- **Instruksi Tugas**: Sajikan sebagai daftar bernomor tanpa baris kosong entri yang dimulai dari baris berisi "Open the three-dot" dan berakhir pada baris berisi "Action: pos(66,31)", kedua baris tersebut ikut disertakan.

Data pencarian target yang terlihat:
= = = =
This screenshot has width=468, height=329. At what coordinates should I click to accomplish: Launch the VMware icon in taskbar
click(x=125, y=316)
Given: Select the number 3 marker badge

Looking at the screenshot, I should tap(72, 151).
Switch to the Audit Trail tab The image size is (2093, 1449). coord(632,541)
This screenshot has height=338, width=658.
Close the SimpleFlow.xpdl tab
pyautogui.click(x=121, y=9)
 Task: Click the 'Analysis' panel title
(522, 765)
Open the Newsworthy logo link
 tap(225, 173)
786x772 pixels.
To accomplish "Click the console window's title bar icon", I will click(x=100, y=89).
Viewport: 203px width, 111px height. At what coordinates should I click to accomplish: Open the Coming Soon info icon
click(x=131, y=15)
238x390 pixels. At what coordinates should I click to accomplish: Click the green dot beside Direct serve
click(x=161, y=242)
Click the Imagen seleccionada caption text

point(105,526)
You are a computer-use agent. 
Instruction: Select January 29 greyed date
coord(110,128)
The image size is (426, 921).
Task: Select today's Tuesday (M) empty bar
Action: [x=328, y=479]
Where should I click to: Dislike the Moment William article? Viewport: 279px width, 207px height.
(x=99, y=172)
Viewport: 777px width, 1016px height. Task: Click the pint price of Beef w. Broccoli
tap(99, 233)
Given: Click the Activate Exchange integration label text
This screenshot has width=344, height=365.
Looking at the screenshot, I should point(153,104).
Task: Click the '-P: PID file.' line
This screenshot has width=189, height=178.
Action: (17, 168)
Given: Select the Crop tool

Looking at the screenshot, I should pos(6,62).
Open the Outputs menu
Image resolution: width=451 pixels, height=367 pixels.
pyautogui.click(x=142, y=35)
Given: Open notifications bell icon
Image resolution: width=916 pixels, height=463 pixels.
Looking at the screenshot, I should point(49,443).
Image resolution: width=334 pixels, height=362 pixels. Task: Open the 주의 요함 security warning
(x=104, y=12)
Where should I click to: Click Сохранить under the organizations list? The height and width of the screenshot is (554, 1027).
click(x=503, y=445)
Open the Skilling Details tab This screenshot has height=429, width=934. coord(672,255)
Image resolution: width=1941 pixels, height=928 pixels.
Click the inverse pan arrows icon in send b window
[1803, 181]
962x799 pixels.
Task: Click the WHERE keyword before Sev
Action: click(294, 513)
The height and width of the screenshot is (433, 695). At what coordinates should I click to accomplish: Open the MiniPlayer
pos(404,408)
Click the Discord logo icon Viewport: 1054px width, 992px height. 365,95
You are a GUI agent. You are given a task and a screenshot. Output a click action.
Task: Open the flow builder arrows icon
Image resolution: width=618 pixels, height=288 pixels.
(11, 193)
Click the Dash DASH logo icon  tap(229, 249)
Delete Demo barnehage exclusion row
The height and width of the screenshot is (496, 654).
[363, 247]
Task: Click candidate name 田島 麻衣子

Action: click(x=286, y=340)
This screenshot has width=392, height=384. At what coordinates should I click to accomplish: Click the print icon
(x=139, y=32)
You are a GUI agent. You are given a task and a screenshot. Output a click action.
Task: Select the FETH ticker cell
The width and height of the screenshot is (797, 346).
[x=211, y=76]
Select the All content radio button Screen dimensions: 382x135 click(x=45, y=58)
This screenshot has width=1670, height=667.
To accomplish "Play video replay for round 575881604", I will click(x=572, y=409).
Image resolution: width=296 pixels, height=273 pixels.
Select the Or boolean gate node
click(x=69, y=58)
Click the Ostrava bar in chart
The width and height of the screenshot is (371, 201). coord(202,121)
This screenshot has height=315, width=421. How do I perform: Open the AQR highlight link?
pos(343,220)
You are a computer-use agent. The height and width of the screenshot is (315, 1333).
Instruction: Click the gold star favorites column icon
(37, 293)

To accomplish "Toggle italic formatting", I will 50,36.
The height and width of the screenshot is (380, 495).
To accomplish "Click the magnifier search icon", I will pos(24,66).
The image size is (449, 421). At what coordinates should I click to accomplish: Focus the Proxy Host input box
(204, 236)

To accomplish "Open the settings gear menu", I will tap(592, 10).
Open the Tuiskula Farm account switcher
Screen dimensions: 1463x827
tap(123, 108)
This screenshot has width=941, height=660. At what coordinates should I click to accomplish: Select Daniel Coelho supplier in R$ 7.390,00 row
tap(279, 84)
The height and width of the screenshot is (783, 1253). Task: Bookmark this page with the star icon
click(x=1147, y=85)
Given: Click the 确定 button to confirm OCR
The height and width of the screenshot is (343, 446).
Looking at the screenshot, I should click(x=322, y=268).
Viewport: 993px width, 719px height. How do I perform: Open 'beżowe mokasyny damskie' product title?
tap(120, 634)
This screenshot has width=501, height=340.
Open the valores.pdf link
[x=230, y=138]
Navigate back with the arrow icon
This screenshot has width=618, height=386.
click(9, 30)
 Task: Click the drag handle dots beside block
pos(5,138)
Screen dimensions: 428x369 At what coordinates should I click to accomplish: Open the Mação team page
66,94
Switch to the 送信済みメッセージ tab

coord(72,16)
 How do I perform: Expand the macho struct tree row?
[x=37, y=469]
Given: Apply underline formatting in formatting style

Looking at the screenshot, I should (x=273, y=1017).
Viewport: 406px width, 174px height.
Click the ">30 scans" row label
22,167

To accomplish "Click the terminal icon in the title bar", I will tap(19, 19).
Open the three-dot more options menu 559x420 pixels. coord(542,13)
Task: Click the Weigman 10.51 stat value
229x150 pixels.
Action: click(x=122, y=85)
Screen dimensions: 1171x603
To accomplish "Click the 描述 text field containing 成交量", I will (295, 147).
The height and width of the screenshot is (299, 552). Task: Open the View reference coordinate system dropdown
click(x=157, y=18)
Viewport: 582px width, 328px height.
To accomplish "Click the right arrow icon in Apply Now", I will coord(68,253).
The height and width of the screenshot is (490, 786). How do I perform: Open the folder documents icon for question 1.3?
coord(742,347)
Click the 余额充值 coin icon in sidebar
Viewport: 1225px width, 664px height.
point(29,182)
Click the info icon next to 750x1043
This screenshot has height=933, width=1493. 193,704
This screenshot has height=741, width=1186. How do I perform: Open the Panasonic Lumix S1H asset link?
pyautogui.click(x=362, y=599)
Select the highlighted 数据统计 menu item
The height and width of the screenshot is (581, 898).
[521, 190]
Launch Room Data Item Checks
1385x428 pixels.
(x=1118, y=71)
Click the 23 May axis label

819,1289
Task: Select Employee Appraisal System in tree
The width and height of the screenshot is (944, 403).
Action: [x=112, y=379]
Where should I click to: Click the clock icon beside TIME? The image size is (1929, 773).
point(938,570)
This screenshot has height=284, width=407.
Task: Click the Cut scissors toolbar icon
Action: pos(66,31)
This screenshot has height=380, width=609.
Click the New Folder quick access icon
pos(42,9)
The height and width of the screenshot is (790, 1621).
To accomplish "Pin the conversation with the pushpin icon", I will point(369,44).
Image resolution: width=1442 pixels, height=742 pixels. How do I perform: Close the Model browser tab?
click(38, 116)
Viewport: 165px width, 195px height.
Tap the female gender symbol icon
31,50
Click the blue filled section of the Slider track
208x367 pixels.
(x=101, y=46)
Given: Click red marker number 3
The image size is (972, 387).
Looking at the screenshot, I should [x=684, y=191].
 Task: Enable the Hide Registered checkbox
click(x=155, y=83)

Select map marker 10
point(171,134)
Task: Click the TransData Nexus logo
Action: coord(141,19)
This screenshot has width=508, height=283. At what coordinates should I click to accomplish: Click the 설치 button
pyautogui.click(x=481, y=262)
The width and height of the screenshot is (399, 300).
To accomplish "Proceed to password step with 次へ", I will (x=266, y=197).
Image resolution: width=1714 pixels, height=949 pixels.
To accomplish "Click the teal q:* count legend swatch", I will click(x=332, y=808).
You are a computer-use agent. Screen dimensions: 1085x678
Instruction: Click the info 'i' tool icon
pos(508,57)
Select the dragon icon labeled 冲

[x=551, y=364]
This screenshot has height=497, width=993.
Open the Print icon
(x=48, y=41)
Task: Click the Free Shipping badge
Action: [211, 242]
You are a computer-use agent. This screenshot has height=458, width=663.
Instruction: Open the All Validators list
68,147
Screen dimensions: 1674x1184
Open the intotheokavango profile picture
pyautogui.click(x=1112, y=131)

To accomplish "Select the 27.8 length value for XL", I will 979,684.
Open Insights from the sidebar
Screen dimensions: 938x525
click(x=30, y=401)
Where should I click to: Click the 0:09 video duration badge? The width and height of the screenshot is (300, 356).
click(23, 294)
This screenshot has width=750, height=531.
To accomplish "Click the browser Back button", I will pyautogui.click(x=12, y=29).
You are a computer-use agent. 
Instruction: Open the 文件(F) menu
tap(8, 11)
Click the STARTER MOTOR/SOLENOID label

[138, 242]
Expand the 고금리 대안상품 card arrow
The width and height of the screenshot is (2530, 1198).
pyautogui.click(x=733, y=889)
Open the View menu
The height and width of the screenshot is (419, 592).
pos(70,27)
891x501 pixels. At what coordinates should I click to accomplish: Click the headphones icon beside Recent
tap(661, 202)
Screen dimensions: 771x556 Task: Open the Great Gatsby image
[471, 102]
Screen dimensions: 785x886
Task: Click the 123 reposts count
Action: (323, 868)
= = = =
- **Jawaban Lengkap**:
1. Open the three-dot more options menu 559x420 pixels. coord(542,13)
2. Task: Click the Weigman 10.51 stat value
3. 229x150 pixels.
4. Action: click(x=122, y=85)
5. Screen dimensions: 1171x603
6. To accomplish "Click the 描述 text field containing 成交量", I will (295, 147).
7. The height and width of the screenshot is (299, 552). Task: Open the View reference coordinate system dropdown
8. click(x=157, y=18)
9. Viewport: 582px width, 328px height.
10. To accomplish "Click the right arrow icon in Apply Now", I will coord(68,253).
11. The height and width of the screenshot is (490, 786). How do I perform: Open the folder documents icon for question 1.3?
12. coord(742,347)
13. Click the 余额充值 coin icon in sidebar
14. Viewport: 1225px width, 664px height.
15. point(29,182)
16. Click the info icon next to 750x1043
17. This screenshot has height=933, width=1493. 193,704
18. This screenshot has height=741, width=1186. How do I perform: Open the Panasonic Lumix S1H asset link?
19. pyautogui.click(x=362, y=599)
20. Select the highlighted 数据统计 menu item
21. The height and width of the screenshot is (581, 898).
22. [521, 190]
23. Launch Room Data Item Checks
24. 1385x428 pixels.
25. (x=1118, y=71)
26. Click the 23 May axis label
27. 819,1289
28. Task: Select Employee Appraisal System in tree
29. The width and height of the screenshot is (944, 403).
30. Action: [x=112, y=379]
31. Where should I click to: Click the clock icon beside TIME? The image size is (1929, 773).
32. point(938,570)
33. This screenshot has height=284, width=407.
34. Task: Click the Cut scissors toolbar icon
35. Action: pos(66,31)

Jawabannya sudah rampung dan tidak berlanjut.